* **What you should do**
Output the lines below exactly as they appear, from the line containing "The height and width of the screenshot is (952, 1270)." through the line containing "tap(1266, 567)", both included.

* **Records of locating words and elements**
———
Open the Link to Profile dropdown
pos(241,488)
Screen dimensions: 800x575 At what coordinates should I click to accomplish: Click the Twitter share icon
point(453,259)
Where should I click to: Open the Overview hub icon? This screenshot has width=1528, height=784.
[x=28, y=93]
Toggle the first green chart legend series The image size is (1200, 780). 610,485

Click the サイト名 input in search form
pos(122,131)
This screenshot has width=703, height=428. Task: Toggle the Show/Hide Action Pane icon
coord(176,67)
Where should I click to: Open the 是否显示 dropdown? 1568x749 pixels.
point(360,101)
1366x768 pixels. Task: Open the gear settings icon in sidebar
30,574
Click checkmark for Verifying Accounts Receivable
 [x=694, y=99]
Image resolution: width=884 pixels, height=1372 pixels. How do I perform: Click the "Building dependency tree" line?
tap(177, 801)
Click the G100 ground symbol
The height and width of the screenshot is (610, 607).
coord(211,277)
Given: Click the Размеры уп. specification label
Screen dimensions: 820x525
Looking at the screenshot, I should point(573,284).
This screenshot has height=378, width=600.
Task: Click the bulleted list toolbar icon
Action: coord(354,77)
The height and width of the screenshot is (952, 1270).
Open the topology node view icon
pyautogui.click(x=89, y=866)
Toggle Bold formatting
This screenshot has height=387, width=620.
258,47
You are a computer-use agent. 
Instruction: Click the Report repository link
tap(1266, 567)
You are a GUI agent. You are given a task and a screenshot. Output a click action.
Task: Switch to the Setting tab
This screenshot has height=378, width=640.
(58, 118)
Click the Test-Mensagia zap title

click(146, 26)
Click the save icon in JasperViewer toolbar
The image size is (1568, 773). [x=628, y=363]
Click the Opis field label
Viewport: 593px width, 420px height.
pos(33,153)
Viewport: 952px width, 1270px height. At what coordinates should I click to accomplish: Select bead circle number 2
———
* **Task answer**
The height and width of the screenshot is (952, 1270).
Open the topology node view icon
pyautogui.click(x=89, y=866)
Toggle Bold formatting
This screenshot has height=387, width=620.
258,47
You are a computer-use agent. 
Instruction: Click the Report repository link
tap(1266, 567)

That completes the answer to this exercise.